[Exercise details]
Every entry below, first to last, should be restated word for word.

════════════════

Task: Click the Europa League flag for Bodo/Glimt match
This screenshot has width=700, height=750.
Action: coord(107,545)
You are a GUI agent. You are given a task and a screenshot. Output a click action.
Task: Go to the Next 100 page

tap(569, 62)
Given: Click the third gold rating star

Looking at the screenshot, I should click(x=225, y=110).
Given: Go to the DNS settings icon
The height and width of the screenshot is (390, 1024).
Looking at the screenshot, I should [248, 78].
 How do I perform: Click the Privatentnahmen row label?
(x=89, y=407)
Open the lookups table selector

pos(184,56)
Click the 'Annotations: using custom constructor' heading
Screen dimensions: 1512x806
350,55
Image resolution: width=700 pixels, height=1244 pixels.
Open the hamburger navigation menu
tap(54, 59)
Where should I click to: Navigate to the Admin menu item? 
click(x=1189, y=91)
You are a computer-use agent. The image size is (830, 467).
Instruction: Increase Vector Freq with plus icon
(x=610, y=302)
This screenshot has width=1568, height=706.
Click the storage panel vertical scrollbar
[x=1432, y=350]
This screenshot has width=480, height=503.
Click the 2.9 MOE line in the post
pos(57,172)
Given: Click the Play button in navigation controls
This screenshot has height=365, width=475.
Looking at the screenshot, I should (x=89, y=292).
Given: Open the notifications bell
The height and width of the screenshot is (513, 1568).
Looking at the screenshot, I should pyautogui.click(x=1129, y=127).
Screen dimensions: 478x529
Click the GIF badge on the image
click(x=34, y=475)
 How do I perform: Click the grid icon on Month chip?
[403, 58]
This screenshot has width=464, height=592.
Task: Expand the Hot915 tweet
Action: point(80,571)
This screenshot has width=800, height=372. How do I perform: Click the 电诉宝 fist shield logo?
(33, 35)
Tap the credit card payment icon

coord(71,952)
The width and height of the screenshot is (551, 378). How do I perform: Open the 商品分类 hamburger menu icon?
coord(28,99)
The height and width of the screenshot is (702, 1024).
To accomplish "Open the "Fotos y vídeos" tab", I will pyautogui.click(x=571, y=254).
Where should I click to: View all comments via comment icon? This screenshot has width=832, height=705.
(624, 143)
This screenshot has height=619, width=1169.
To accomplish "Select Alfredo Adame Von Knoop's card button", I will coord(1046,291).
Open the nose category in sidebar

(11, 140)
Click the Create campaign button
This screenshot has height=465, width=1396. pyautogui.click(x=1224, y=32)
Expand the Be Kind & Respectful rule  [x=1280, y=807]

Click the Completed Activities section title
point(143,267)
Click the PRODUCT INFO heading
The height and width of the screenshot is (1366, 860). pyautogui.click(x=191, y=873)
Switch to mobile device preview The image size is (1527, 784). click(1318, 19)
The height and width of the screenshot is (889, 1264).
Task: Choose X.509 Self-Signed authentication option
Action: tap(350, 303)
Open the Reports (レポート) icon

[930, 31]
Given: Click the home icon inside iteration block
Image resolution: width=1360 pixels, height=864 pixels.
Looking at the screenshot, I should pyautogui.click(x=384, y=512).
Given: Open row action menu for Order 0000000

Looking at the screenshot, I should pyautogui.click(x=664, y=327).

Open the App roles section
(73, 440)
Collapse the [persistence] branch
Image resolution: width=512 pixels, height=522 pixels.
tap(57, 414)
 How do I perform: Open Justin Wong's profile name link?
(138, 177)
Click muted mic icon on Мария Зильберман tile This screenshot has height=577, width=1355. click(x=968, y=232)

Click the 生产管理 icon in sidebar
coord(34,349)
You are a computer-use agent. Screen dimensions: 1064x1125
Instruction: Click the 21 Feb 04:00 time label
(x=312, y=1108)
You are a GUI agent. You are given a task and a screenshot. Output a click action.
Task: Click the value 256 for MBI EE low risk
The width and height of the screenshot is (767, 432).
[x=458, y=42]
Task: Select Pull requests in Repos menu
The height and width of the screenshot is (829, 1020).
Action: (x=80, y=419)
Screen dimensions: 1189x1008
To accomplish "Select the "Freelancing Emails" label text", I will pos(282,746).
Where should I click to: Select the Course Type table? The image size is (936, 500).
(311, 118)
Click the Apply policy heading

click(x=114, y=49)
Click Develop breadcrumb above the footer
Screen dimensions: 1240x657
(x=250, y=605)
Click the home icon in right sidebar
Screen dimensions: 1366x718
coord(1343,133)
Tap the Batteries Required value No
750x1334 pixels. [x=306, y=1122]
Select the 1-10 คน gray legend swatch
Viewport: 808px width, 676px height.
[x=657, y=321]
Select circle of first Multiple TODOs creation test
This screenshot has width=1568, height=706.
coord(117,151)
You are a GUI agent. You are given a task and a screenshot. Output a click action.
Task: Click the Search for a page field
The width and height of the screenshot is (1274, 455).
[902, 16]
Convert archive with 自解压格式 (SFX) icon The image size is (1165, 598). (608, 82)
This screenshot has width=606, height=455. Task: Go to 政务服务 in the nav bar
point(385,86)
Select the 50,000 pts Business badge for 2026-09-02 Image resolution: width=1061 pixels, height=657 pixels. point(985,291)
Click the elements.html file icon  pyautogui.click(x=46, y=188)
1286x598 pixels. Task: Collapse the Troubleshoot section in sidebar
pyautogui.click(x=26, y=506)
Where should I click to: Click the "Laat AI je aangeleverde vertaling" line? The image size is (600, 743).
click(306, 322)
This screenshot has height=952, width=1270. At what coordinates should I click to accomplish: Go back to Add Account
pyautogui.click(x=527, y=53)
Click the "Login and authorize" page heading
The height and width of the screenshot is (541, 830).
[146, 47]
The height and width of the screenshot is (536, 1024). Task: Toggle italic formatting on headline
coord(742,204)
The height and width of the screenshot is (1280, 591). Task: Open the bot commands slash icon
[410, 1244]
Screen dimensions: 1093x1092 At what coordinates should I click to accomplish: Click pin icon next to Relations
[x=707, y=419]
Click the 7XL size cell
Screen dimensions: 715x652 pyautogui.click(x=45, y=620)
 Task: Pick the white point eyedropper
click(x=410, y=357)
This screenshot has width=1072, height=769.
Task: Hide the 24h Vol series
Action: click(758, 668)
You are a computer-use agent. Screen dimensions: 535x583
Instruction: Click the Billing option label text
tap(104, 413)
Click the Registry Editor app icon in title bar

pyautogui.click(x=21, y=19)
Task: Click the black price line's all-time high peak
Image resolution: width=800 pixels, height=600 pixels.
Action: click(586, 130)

════════════════

[Response to this task]
Task: Click the Europa League flag for Bodo/Glimt match
This screenshot has width=700, height=750.
Action: coord(107,545)
You are a GUI agent. You are given a task and a screenshot. Output a click action.
Task: Go to the Next 100 page

tap(569, 62)
Given: Click the third gold rating star

Looking at the screenshot, I should click(x=225, y=110).
Given: Go to the DNS settings icon
The height and width of the screenshot is (390, 1024).
Looking at the screenshot, I should [248, 78].
 How do I perform: Click the Privatentnahmen row label?
(x=89, y=407)
Open the lookups table selector

pos(184,56)
Click the 'Annotations: using custom constructor' heading
Screen dimensions: 1512x806
350,55
Image resolution: width=700 pixels, height=1244 pixels.
Open the hamburger navigation menu
tap(54, 59)
Where should I click to: Navigate to the Admin menu item? 
click(x=1189, y=91)
You are a computer-use agent. The image size is (830, 467).
Instruction: Increase Vector Freq with plus icon
(x=610, y=302)
This screenshot has width=1568, height=706.
Click the storage panel vertical scrollbar
[x=1432, y=350]
This screenshot has width=480, height=503.
Click the 2.9 MOE line in the post
pos(57,172)
Given: Click the Play button in navigation controls
This screenshot has height=365, width=475.
Looking at the screenshot, I should (x=89, y=292).
Given: Open the notifications bell
The height and width of the screenshot is (513, 1568).
Looking at the screenshot, I should pyautogui.click(x=1129, y=127).
Screen dimensions: 478x529
Click the GIF badge on the image
click(x=34, y=475)
 How do I perform: Click the grid icon on Month chip?
[403, 58]
This screenshot has width=464, height=592.
Task: Expand the Hot915 tweet
Action: point(80,571)
This screenshot has width=800, height=372. How do I perform: Click the 电诉宝 fist shield logo?
(33, 35)
Tap the credit card payment icon

coord(71,952)
The width and height of the screenshot is (551, 378). How do I perform: Open the 商品分类 hamburger menu icon?
coord(28,99)
The height and width of the screenshot is (702, 1024).
To accomplish "Open the "Fotos y vídeos" tab", I will pyautogui.click(x=571, y=254).
Where should I click to: View all comments via comment icon? This screenshot has width=832, height=705.
(624, 143)
This screenshot has height=619, width=1169.
To accomplish "Select Alfredo Adame Von Knoop's card button", I will coord(1046,291).
Open the nose category in sidebar

(11, 140)
Click the Create campaign button
This screenshot has height=465, width=1396. pyautogui.click(x=1224, y=32)
Expand the Be Kind & Respectful rule  [x=1280, y=807]

Click the Completed Activities section title
point(143,267)
Click the PRODUCT INFO heading
The height and width of the screenshot is (1366, 860). pyautogui.click(x=191, y=873)
Switch to mobile device preview The image size is (1527, 784). click(1318, 19)
The height and width of the screenshot is (889, 1264).
Task: Choose X.509 Self-Signed authentication option
Action: tap(350, 303)
Open the Reports (レポート) icon

[930, 31]
Given: Click the home icon inside iteration block
Image resolution: width=1360 pixels, height=864 pixels.
Looking at the screenshot, I should pyautogui.click(x=384, y=512).
Given: Open row action menu for Order 0000000

Looking at the screenshot, I should pyautogui.click(x=664, y=327).

Open the App roles section
(73, 440)
Collapse the [persistence] branch
Image resolution: width=512 pixels, height=522 pixels.
tap(57, 414)
 How do I perform: Open Justin Wong's profile name link?
(138, 177)
Click muted mic icon on Мария Зильберман tile This screenshot has height=577, width=1355. click(x=968, y=232)

Click the 生产管理 icon in sidebar
coord(34,349)
You are a computer-use agent. Screen dimensions: 1064x1125
Instruction: Click the 21 Feb 04:00 time label
(x=312, y=1108)
You are a GUI agent. You are given a task and a screenshot. Output a click action.
Task: Click the value 256 for MBI EE low risk
The width and height of the screenshot is (767, 432).
[x=458, y=42]
Task: Select Pull requests in Repos menu
The height and width of the screenshot is (829, 1020).
Action: (x=80, y=419)
Screen dimensions: 1189x1008
To accomplish "Select the "Freelancing Emails" label text", I will pos(282,746).
Where should I click to: Select the Course Type table? The image size is (936, 500).
(311, 118)
Click the Apply policy heading

click(x=114, y=49)
Click Develop breadcrumb above the footer
Screen dimensions: 1240x657
(x=250, y=605)
Click the home icon in right sidebar
Screen dimensions: 1366x718
coord(1343,133)
Tap the Batteries Required value No
750x1334 pixels. [x=306, y=1122]
Select the 1-10 คน gray legend swatch
Viewport: 808px width, 676px height.
[x=657, y=321]
Select circle of first Multiple TODOs creation test
This screenshot has width=1568, height=706.
coord(117,151)
You are a GUI agent. You are given a task and a screenshot. Output a click action.
Task: Click the Search for a page field
The width and height of the screenshot is (1274, 455).
[902, 16]
Convert archive with 自解压格式 (SFX) icon The image size is (1165, 598). (608, 82)
This screenshot has width=606, height=455. Task: Go to 政务服务 in the nav bar
point(385,86)
Select the 50,000 pts Business badge for 2026-09-02 Image resolution: width=1061 pixels, height=657 pixels. point(985,291)
Click the elements.html file icon  pyautogui.click(x=46, y=188)
1286x598 pixels. Task: Collapse the Troubleshoot section in sidebar
pyautogui.click(x=26, y=506)
Where should I click to: Click the "Laat AI je aangeleverde vertaling" line? The image size is (600, 743).
click(306, 322)
This screenshot has height=952, width=1270. At what coordinates should I click to accomplish: Go back to Add Account
pyautogui.click(x=527, y=53)
Click the "Login and authorize" page heading
The height and width of the screenshot is (541, 830).
[146, 47]
The height and width of the screenshot is (536, 1024). Task: Toggle italic formatting on headline
coord(742,204)
The height and width of the screenshot is (1280, 591). Task: Open the bot commands slash icon
[410, 1244]
Screen dimensions: 1093x1092 At what coordinates should I click to accomplish: Click pin icon next to Relations
[x=707, y=419]
Click the 7XL size cell
Screen dimensions: 715x652 pyautogui.click(x=45, y=620)
 Task: Pick the white point eyedropper
click(x=410, y=357)
This screenshot has width=1072, height=769.
Task: Hide the 24h Vol series
Action: click(758, 668)
You are a computer-use agent. Screen dimensions: 535x583
Instruction: Click the Billing option label text
tap(104, 413)
Click the Registry Editor app icon in title bar

pyautogui.click(x=21, y=19)
Task: Click the black price line's all-time high peak
Image resolution: width=800 pixels, height=600 pixels.
Action: click(586, 130)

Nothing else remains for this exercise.